The speakers delve into responsible hiring practices that encourage diversity and inclusivity as primary considerations for a dynamic workforce. This emphasis extends to include a diversity of learning styles demonstrated throughout a student’s tenure at the library, which increases motivation and a sense of value. They also focus on retention, encouraging the creation of a student assistant community. This community thrives on collaborative efforts, from planning to the execution of new processes, via open communication and opportunities for professional development. Hiring, collaborating with, and retaining your student assistants through the speakers’ models will foster an environment benefiting not only your student assistants, but also your library as a whole.

Learning Outcomes: 

  • Attendees will learn strategies to effectively engage with their student workers. This presentation will demonstrate how a positive relationship with a diverse student workforce leads to a dynamic library environment.


Advocacy Effort for Patrons: Using the Suggest a Library Purchase Form to Provide Customer Service and Create a Bond with the Community

Kathia Ibacache, Univeristy of Colorado, Boulder

This research studies the fields contained in “Suggest a Library Purchase” forms from one hundred university libraries, focusing on the data they can provide to subject specialists in making decisions about collection development. The research will consider whether the content and format of the “Suggest a Library Purchase” form may be used to aid subject specialists and collection development librarians to make decisions concerning the purchasing of monographs and other materials, and to strengthen a user-centered approach to customer service. The Suggest a Library Purchase service appears to render more benefits than just acquiring books requested by patrons. The author will theorize that the Suggest a Library Purchase service may broaden the concept of customer service by adding community members and fostering a relationship with university patrons at large.

Learning  Outcomes: 

  • Define fields in the Suggest a Library Purchase form that have the capacity to foster a bond with the community and identify their relationship to customer service.
  • Critically examine different forms in order to evaluate them and assess best practices for application in your own setting.
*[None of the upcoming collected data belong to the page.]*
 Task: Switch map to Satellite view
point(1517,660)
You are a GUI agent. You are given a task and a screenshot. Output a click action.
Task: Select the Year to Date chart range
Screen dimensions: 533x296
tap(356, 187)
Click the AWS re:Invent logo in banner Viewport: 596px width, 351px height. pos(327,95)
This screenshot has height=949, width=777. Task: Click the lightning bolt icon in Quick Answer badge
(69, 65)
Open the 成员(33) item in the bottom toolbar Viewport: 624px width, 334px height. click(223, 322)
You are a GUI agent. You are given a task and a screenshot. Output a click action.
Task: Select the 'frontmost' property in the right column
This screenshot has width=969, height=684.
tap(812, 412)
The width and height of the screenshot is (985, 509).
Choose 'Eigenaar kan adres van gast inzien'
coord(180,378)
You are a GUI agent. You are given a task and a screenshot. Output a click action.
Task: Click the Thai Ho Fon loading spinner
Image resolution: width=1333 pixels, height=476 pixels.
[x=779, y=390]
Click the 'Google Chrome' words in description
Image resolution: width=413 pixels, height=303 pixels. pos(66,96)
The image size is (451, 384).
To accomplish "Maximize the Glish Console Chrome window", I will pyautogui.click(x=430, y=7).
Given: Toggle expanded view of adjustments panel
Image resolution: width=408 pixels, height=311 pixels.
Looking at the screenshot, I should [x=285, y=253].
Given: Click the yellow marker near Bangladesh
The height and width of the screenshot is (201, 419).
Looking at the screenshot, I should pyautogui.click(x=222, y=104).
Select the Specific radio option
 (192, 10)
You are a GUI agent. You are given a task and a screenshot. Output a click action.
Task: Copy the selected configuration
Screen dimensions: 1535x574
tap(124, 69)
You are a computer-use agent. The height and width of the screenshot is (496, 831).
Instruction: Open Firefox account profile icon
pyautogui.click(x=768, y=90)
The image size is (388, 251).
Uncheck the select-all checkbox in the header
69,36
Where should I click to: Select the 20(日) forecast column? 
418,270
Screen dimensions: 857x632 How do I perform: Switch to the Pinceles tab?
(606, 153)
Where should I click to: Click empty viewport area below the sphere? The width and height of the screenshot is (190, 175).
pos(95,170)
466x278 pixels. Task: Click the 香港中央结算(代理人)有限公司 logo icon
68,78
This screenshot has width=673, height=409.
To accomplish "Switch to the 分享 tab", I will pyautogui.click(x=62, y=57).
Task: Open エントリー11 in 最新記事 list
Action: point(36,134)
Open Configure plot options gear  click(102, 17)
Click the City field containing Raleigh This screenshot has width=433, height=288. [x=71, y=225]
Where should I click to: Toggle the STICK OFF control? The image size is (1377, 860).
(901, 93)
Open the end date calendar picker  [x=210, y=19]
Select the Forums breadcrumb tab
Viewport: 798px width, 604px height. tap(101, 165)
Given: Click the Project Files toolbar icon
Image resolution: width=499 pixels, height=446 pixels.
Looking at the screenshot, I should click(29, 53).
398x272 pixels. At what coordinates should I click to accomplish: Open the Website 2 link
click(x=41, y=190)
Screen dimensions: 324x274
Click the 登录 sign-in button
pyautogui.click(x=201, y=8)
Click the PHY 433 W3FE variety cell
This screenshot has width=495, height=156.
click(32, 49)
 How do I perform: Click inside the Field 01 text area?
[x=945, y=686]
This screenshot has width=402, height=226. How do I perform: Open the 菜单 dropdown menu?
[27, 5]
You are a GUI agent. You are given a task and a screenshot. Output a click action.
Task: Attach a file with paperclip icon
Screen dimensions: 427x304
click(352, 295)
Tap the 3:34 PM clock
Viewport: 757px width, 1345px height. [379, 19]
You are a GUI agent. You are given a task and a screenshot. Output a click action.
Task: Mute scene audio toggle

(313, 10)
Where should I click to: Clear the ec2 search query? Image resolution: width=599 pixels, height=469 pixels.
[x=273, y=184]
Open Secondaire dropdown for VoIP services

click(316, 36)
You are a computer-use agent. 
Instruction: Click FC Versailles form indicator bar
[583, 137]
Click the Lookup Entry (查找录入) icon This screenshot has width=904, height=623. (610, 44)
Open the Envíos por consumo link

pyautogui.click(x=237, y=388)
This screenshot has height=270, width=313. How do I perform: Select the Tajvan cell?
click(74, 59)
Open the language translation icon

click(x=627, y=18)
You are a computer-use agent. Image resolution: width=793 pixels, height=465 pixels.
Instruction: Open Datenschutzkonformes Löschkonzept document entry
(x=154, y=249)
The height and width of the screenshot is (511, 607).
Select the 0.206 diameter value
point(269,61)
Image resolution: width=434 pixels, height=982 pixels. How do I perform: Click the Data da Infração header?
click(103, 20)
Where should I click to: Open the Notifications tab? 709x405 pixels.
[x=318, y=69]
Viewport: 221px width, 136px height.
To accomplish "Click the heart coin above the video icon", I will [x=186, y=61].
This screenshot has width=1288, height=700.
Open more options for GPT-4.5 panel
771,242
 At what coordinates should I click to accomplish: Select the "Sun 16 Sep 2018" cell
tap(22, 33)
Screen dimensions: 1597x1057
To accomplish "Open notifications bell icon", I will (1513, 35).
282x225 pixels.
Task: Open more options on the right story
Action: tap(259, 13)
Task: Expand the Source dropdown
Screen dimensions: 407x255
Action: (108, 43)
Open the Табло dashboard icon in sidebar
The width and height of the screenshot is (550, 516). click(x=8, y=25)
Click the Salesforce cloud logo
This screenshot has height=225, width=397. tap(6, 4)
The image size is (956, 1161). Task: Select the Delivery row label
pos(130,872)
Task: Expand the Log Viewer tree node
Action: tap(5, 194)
"Forward, March! Advancing Outreach to Student Veterans”

Gerald Natal, The University of Toledo

According to a biennial report to congress on veteran outreach activities, there were 1.02 million beneficiaries of Veteran’s Administration education benefits. Significant expansion of these benefits through the “Forever GI Bill” enacted in 2018 may grow this number of service members, veterans and their families attending colleges and universities; this could fill a gap in overall college enrollment, which has seen a steady decline in recent years. Academic libraries may therefore wish to develop outreach in this area or enhance existing efforts. This presentation will illustrate how one academic library has gone beyond its traditional patron services to engage this unique community. Attendees of this presentation will discover: ways to make best use of existing collections to advocate for veterans; ways to educate through relevant programming; ways to collaborate internally and externally; learn how to go beyond one’s “job description” to demonstrate commitment to student veterans, service members and dependents.

Learning Outcomes: 

  • Attendees will attain valuable information in order to make best use of existing collections such as books and archival materials to engage and advocate for student veterans, active military students, and their families, and at the same time educate library users about military culture.
  • Attendees will also learn how to create a welcoming atmosphere for student veterans, active military students, and their families. 
  • Attendees will have an opportunity to obtain and share ideas for collaborating with entities within the library, other departments, and with groups and individuals outside the library for programming and exhibits. 
  • Overall, attendees will learn strategies for demonstrating a library’s commitment to service members, veterans and their families.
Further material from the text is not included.